» SHORT EXERCISE
Rewrite the records from the line with "Given: Select the" through the end of the records, replacing "label" with "badge" and keeping everything else the same. Omit the pictures from your answer.

☆ ☆ ☆ ☆

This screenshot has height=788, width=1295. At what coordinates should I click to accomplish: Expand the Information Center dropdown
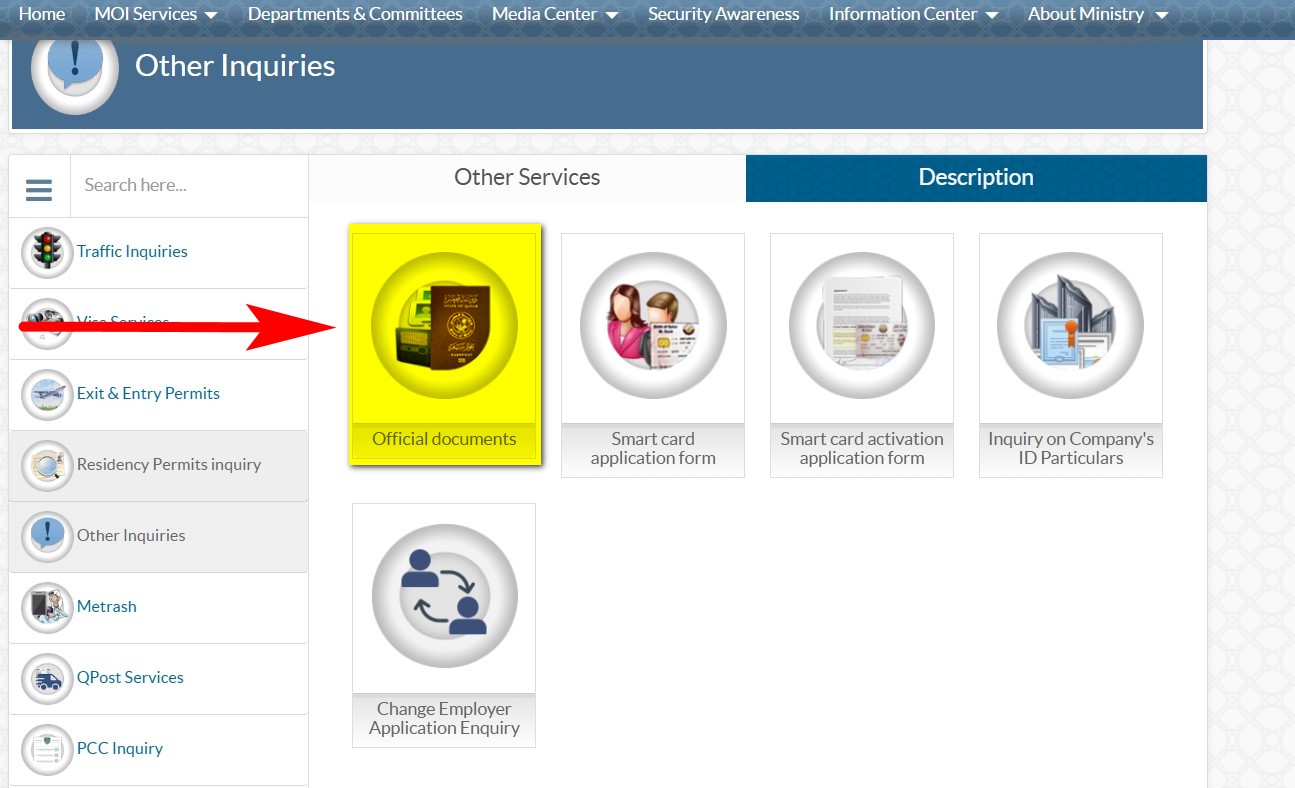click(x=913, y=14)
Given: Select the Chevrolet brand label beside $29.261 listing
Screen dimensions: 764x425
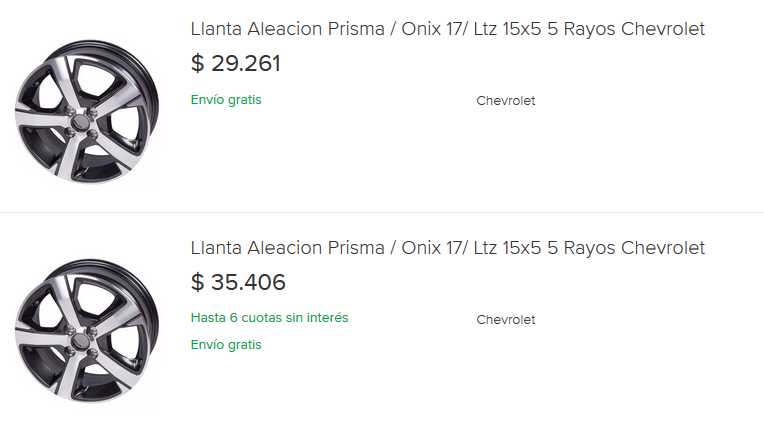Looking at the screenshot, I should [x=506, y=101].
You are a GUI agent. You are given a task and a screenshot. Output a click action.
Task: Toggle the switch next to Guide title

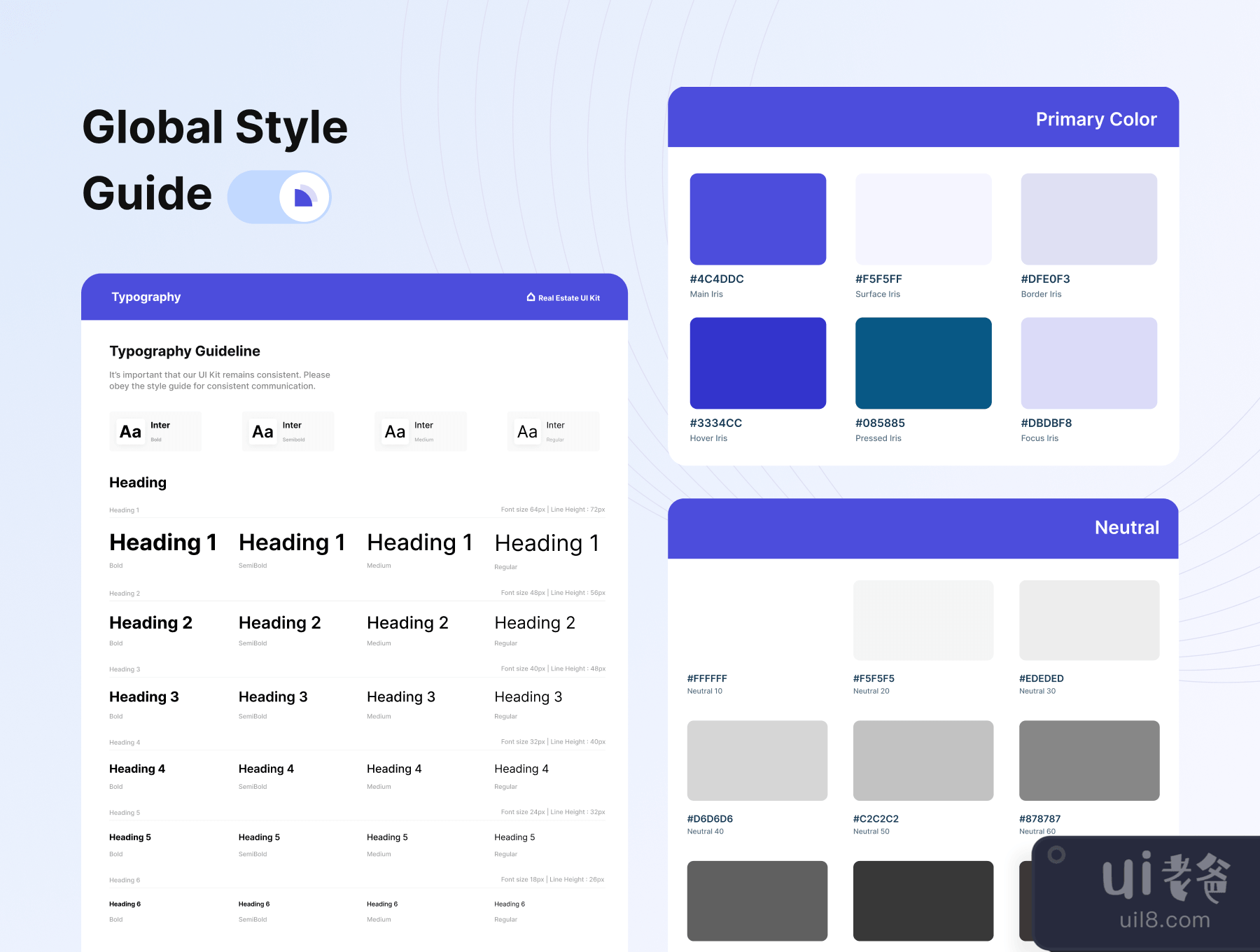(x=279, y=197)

☆ ☆ ☆ ☆

» REPLY TO THE TASK
Given: Select the Chevrolet brand badge beside $29.261 listing
Screen dimensions: 764x425
Looking at the screenshot, I should [x=506, y=101].
You are a GUI agent. You are given a task and a screenshot. Output a click action.
Task: Toggle the switch next to Guide title

(x=279, y=197)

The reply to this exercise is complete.